— Assignment —
Looking at the records below, say how many lines contain "Open". Nothing else belongs in the answer.
***** Entries shown
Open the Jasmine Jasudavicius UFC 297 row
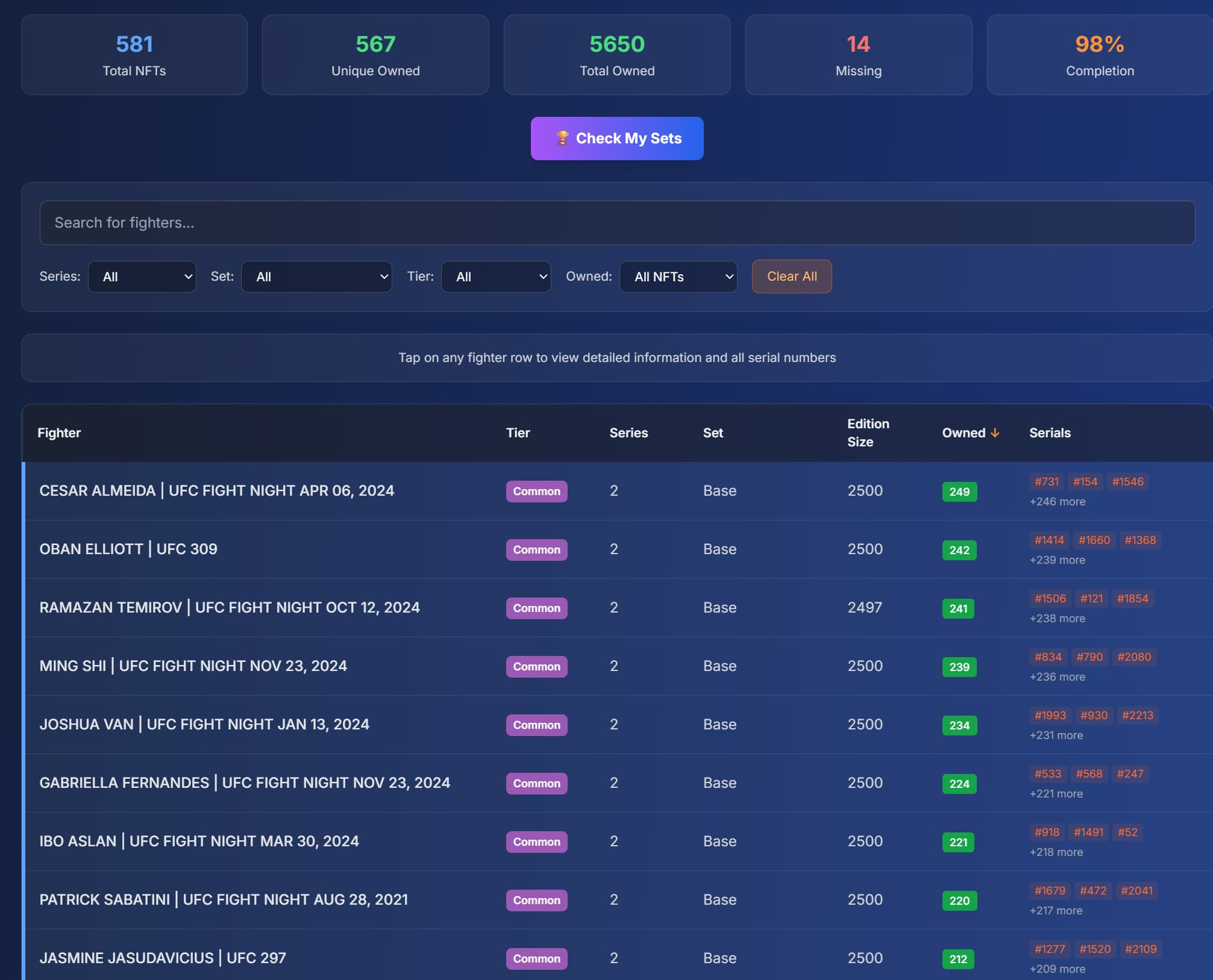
**********
***** Entries shown
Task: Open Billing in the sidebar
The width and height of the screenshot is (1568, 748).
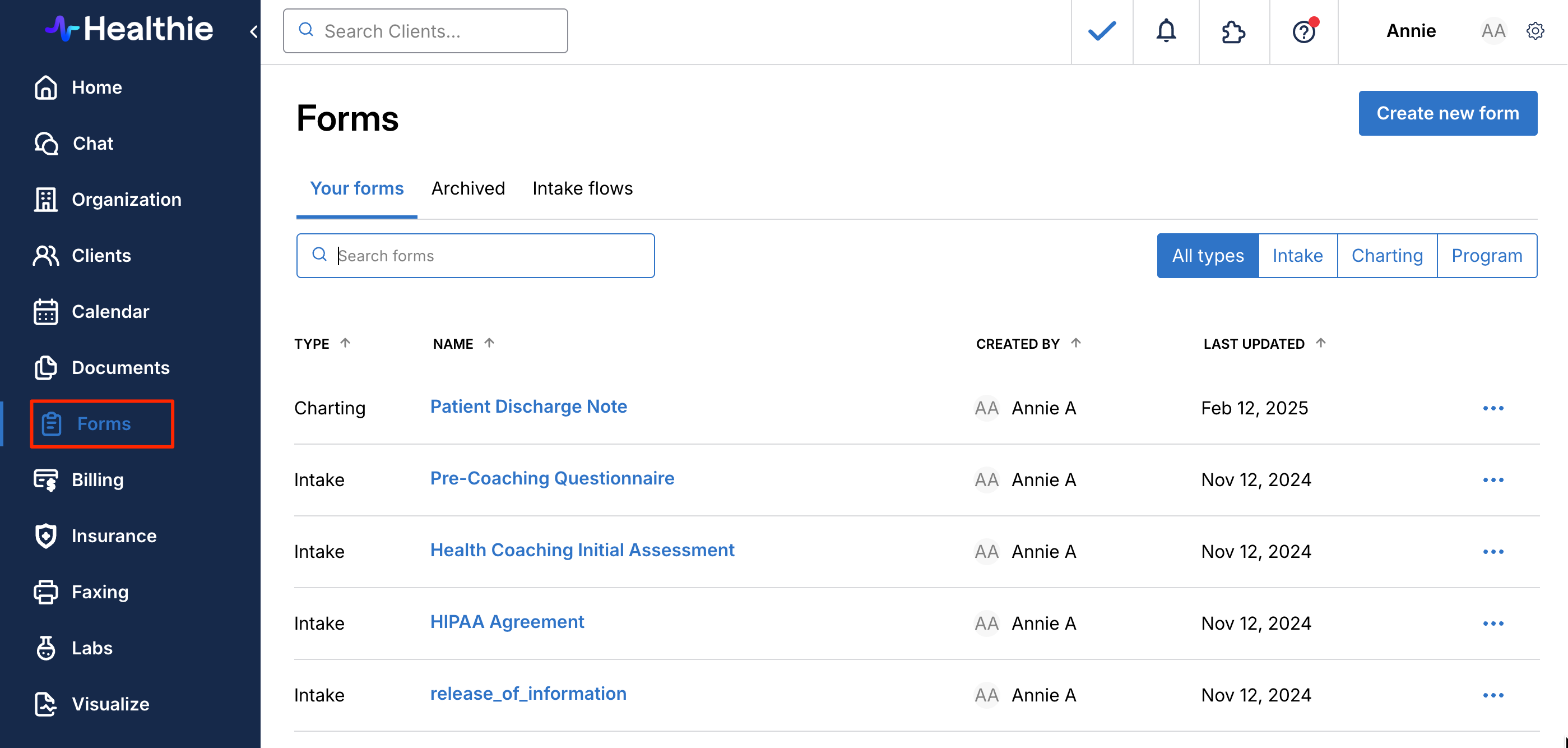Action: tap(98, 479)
**********
***** Entries shown
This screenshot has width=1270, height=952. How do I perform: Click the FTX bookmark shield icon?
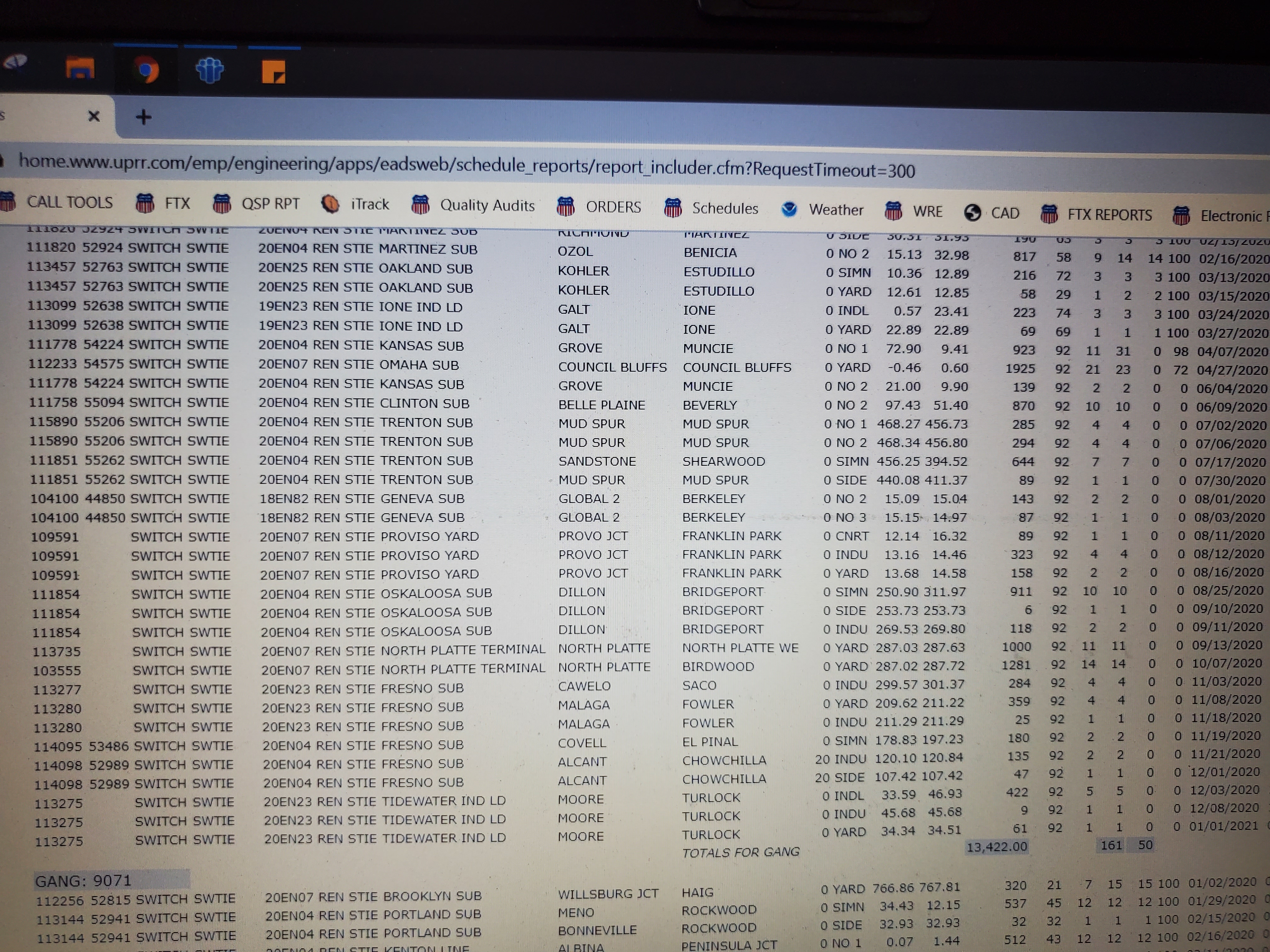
**********
— Task answer —
2